In the United States, a wooden nickel is a wooden token coin, usually issued by a merchant or bank as a promotion, sometimes redeemable for a specific item such as a drink.

Scrip and tokens have often been issued locally in times of severe economic distress such as financial crises and the American Civil War. During the Great Depression, after the failure of the Citizens Bank of Tenino in Tenino, Washington, the local Chamber of Commerce teamed up with the local newspaper to issue scrip equivalent to 25% of people's bank deposits that could be spent at local merchants. Blaine, Washington, soon did the same with both flat scrip and, in response to requests generated by news and word of mouth, coins that included a 5-cent piece. The Chicago World's Fair in 1933 issued wooden nickels as souvenirs, and the tradition of wooden nickels as tokens and souvenirs continues to the present day.
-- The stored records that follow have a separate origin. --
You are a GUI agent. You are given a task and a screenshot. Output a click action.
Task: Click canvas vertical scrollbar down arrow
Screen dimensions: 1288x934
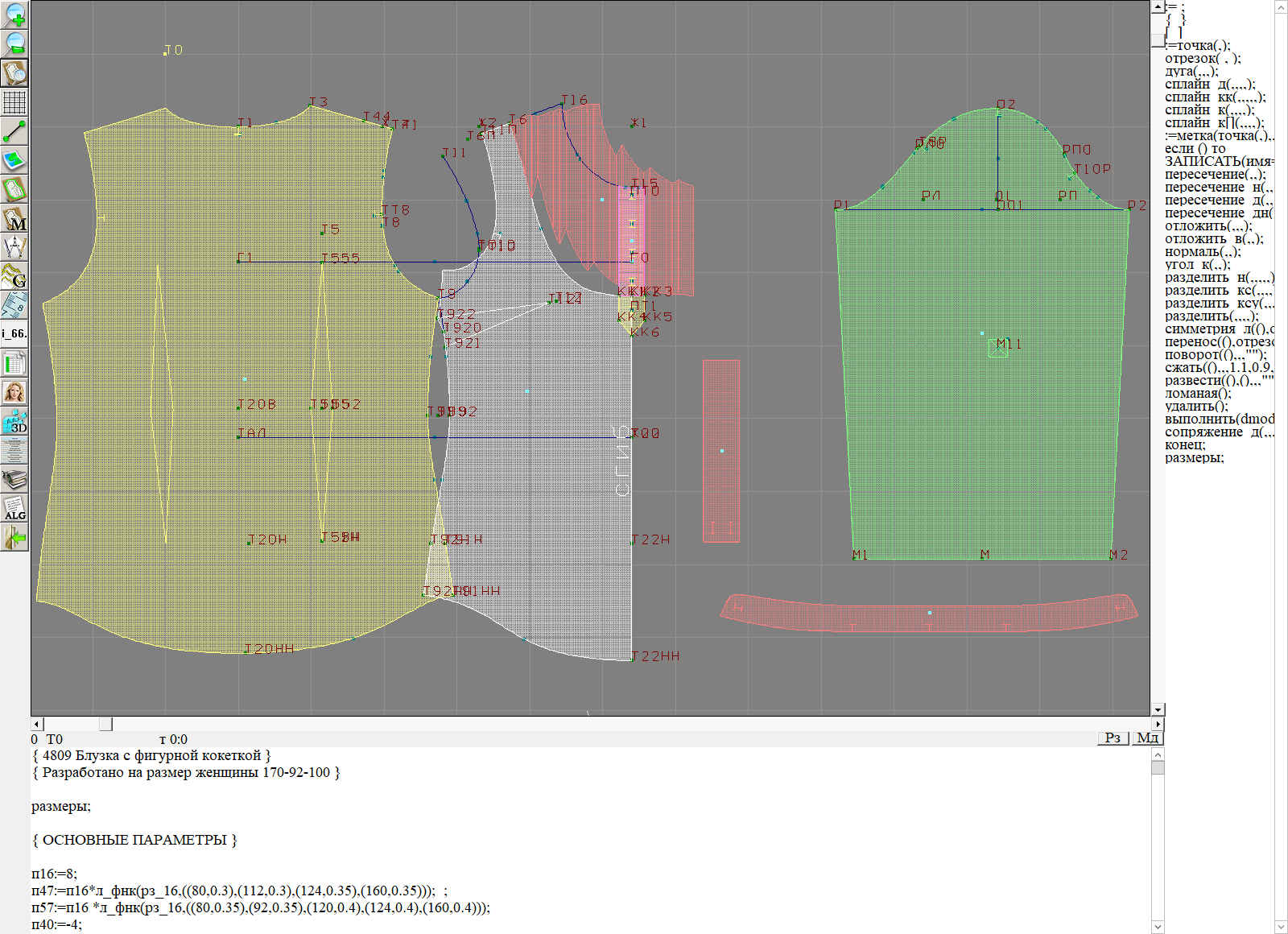click(1158, 709)

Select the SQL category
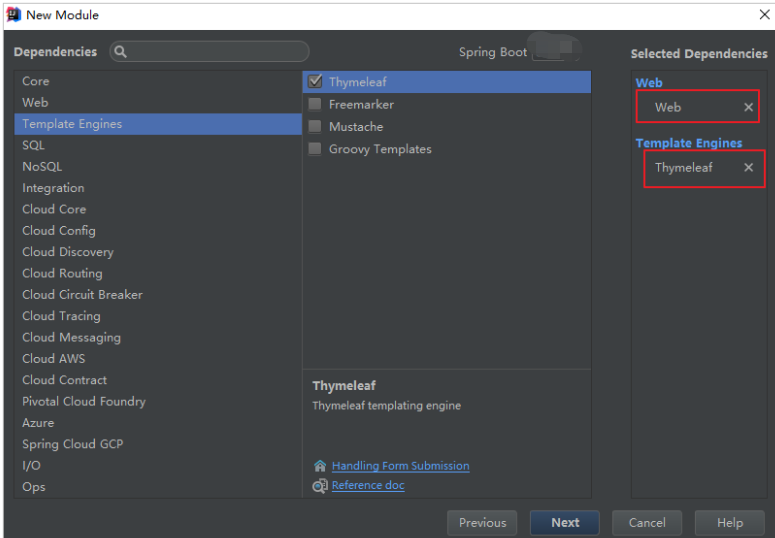34,145
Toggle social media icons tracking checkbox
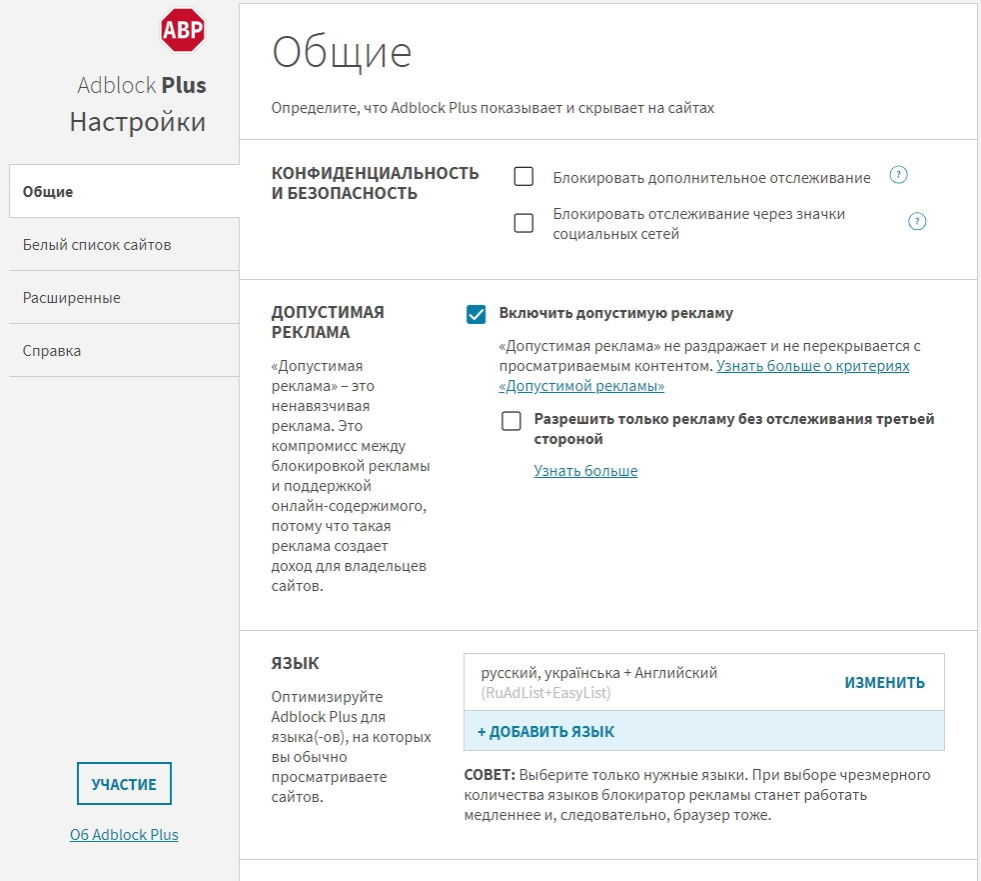Image resolution: width=981 pixels, height=881 pixels. pos(523,223)
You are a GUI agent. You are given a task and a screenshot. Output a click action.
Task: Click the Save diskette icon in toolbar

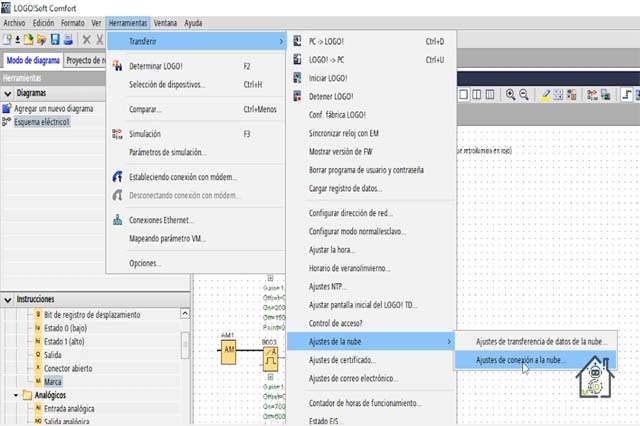(55, 40)
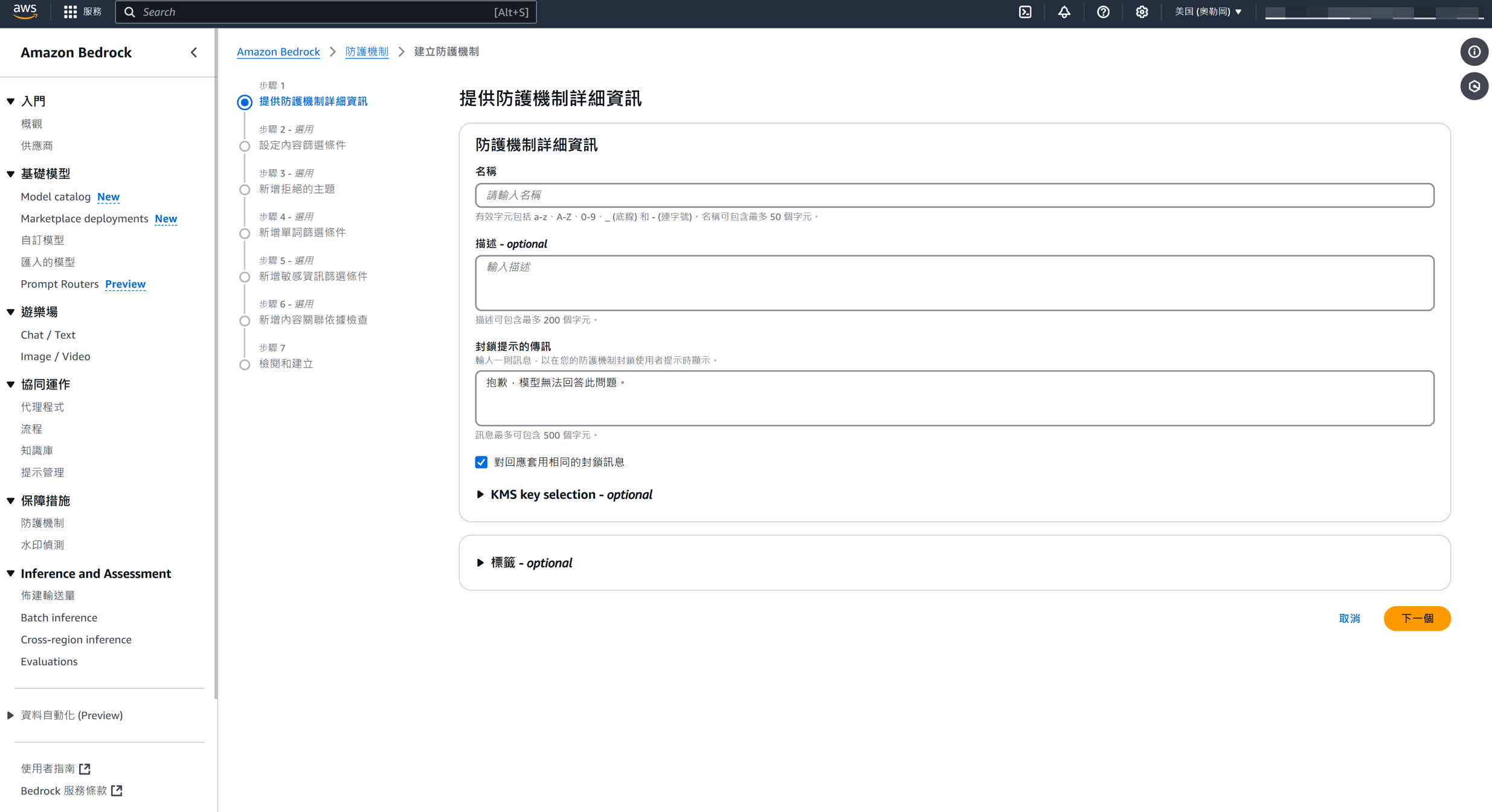Open Chat / Text playground

[x=48, y=335]
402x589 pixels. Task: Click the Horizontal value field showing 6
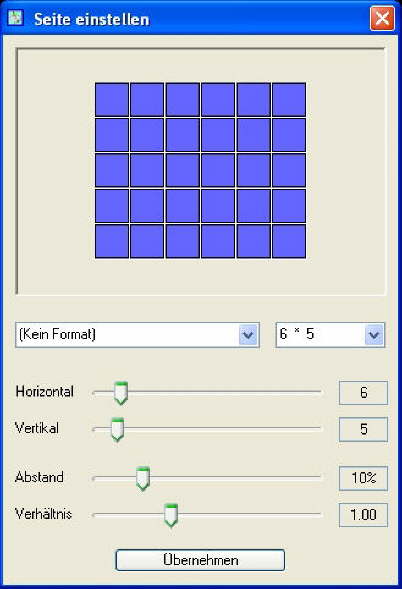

In 2020, Tenino, Washington began issuing wooden scrip again to help its citizens and local merchants via its COVID-19 Grant Recovery program. Upon successful grant application, the grantee would be able to spend the wooden scrip at participating shops in the town. Alternatively, the recipient could use the scrip, or equivalent credit, towards their municipal utility bills.

An American adage, "Don't take any wooden nickels", is considered a lighthearted reminder to be cautious in one's dealings. This adage precedes the use of wooden nickels as a replacement currency, suggesting that its origins lie not in the genuine monetary value of nickels, but rather in their purely commemorative nature.